New Delhi: The Election Commission of India Wednesday announced the poll schedule for the Karnataka Legislative Assembly Elections 2023. The single-phase voting will take place on May 10 followed by the counting of votes on May 13. The term of the Karnataka Legislative Assembly will end on May 24.
Here are the top 10 points in the big development
- In Karnataka, the stage is set for a key BJP versus Congress electoral fight ahead of the 2024 Lok Sabha showdown. The Janata Dal (Secular) is the third major party in the state which has a 224-member strong assembly, of which BJP currently 119 seats, followed by Congress with 75. The JD (S) has 28 MLAs, while two seats are vacant.
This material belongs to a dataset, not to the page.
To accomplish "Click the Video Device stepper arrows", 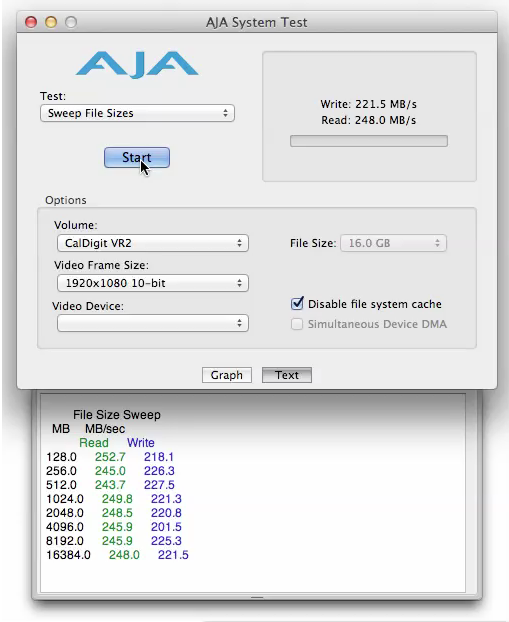I will point(239,323).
- Addressing a press conference, Chief Election Commissioner Rajiv Kumar said the notification for the elections will be issued on April 13 and the last date for filing nomination papers will be April 20. Kumar said the nomination papers will be scrutinised on April 21 and the last date for withdrawal of nominations will be April 24.
- Kumar said the elections have been scheduled on a Wednesday, and not on a Monday or Friday, to encourage greater participation of voters. "People can take a day off and have a long weekend. But by holding the poll on Wednesday, the possibility has been reduced," he said, adding that the move is part of the EC's effort to ensure greater participation and curb voters' apathy in going to the polling stations.
- The ruling BJP and the Congress have already launched spirited campaigns for the elections. The Model Code of Conduct kicked in on Wednesday with the announcement of the poll. But Kumar said that even before the code got triggered, a strict vigil was ensured by enforcement agencies on the Commission's directions which were during review meetings. More than Rs 80 crore has been seized so far, he said.
- For the assembly elections, 58,282 polling stations will be set up in the state. The average voter per polling station is pegged at 883. Fifty per cent of the polling stations have webcasting facility. A total of 1,320 polling stations will be managed by women officials. Among the over 5,24 crore voters, over 5.60 lakh have been identified as persons with disability, the poll panel said.
- It remains to be seen whether the ruling BJP will buck a four-decade-old trend to script history or if the Congress upstages its saffron rival to up its stakes as a challenger ahead of the 2024 parliamentary polls. No political party has won a successive mandate in the state since 1985 and the BJP is eager to rewrite this bit of history and retain its southern citadel.
- The Congress is keen to wrest power to give the party much-needed elbow room to position itself as the main opposition player in the 2024 Lok Sabha elections. Also what needs to be watched out for is, whether former Prime Minister H D Deve Gowda-led Janata Dal (Secular), will emerge as a "Kingmaker" by holding the key to government formation, in the event of a hung verdict, as it has done in the past.
- Political observers feel anti-incumbency seems to be a key factor in Karnataka polls, as voters have not given any party a successive mandate. It last happened in 1985, when the Ramakrishna Hegde-led Janata Party came back to power. While Congress' vote base is spread evenly across the state, the BJP's is pronounced in the north and central regions due to the concentration of Veerashaiva-Lingayat community in the belt, which forms its major vote bank. JD(S) dominates the Vokkaliga bastion of Old Mysuru (southern Karnataka) region.
- Of Karnataka's population, Lingayats constitute about 17 per cent, Vokkaligas 15 per cent, OBCs 35 per cent, SC/STs 18 per cent, Muslims about 12.92 per cent and Brahmins about three per cent. The BJP has set a target of winning at least 150 seats to ensure absolute majority. It wants to avoid a 2018-like situation, when it had initially lost out on forming government despite emerging as the single largest party, and had to depend on defections of Congress and JD(S) MLAs to establish its administration later.
- Prime Minister Narendra Modi's repeated visits and those of Home Minister Amit Shah and BJP President Nadda to the poll-bound State has no doubt given the party a leg-up in campaigning, but it is up against a combative Congress which has sought to make corruption a central theme of the political narrative.